Sin embargo, nadie debe interpretar estas transformaciones como una renuncia del Estado a sus responsabilidades. Las formas de gestión no estatal están convocadas a complementar la economía, no a sustituir el papel protagónico de la empresa estatal socialista ni el deber estatal de garantizar el bienestar y la protección del pueblo.
La vida demuestra que solo el Estado tiene verdadera vocación de proteger a la población, de no dejar atrás a nadie y de no buscar enriquecerse aprovechando las necesidades de las personas de menores ingresos. Así debe continuar.
Nadie como el Estado, sus instituciones y las organizaciones de masas está en condiciones de organizar, alentar y conducir acciones que, en poco tiempo, pueden aportar al bienestar del pueblo, influir en el descenso de precios y estabilizarlos de manera sostenida.
En esta ocasión me referiré solo a algunos de los rubros que las familias más demandan y que pueden producirse de manera sostenida en nuestro territorio, no obstante las limitaciones.
¿Cuánto mejoraría la vida cotidiana si en Granma se produjeran, en los volúmenes necesarios, aceite vegetal, azúcar y pescado, por ejemplo?

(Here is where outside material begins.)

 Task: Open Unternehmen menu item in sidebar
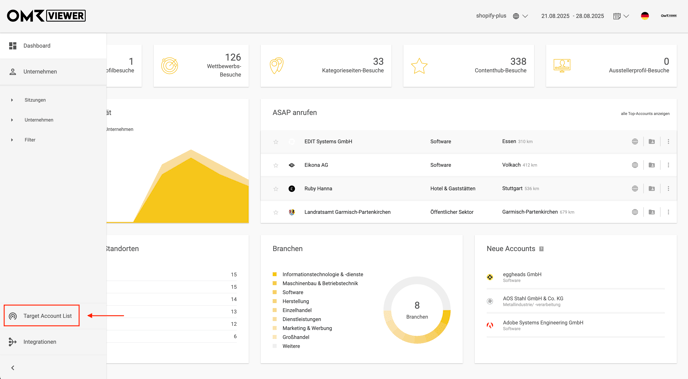[x=40, y=72]
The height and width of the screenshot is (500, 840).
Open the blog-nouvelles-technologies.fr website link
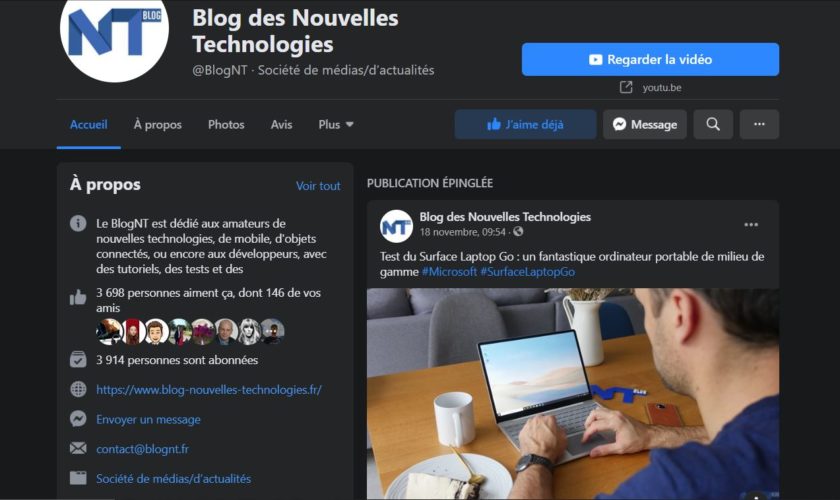(209, 390)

Una oferta estable de esos alimentos fortalecería la mesa familiar, ampliaría las ofertas gastronómicas y ayudaría a contener los precios de otros productos, como ocurría cuando había mayor disponibilidad de carne de cerdo.
Aceite vegetal: Disponer de aceite alivia preocupaciones, mejora la calidad de casi cualquier cosa que se prepare y amplía opciones en la cocina; una materia prima atractiva para lograrlo es el ajonjolí, como explicamos en Rompamos transparencias y construiremos futuro, del cual tienen suficientes experiencias en varios sitios, como Media Luna, Niquero, Guisa, Jiguaní y Bayamo.

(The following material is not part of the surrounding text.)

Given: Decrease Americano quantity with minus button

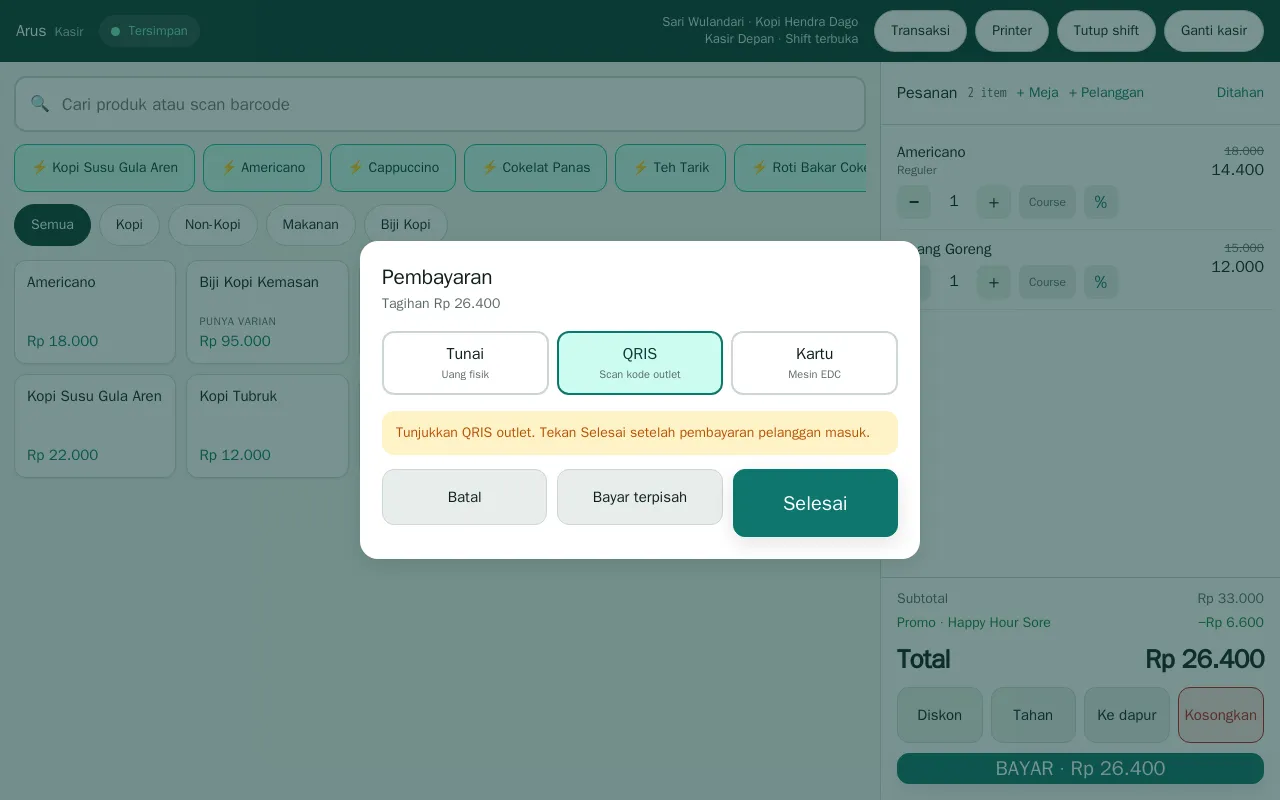Looking at the screenshot, I should (914, 202).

El ajonjolí es un cultivo anual de ciclo corto, poco exigente, que llega a cosecharse en 90 días, aunque algunas variedades se extienden hasta 130 días; es decir, entre tres y poco más de cuatro meses, con rendimiento de 250 litros de aceite por hectárea.
Solo como método didáctico, pensemos en que Granma posee 40 mil hectáreas reservadas para la plantación de caña de azúcar, gran parte de las cuales no se aprovecha. Si el 30 por ciento de esa extensión (12 mil hectáreas) se dedicara a plantar ajonjolí, podrían obtenerse tres millones de litros de aceite, más de tres litros por persona en cada cosecha.
Azúcar: Como también publicamos, en el artículo Escasez de azúcar: Pequeñas soluciones para grandes problemas, salir de la crisis de edulcorantes naturales no depende de esperar por la recuperación de la gran industria; ni siquiera de echar a andar los centrales, y puede lograrse con relativa prontitud.
En países como Colombia, “con pequeños trapiches o guaraperas de diversos tamaños, cañaverales contiguos, y traslado de la gramínea en brazos o a lomo de bestia”, producen grandes volúmenes de raspadura y de azúcar mascabado (23,8 kg por persona al año). El último mencionado es un “producto no refinado, que conserva parte de su melaza; de color marrón oscuro, textura húmeda y sabor más intenso, parecido al caramelo”.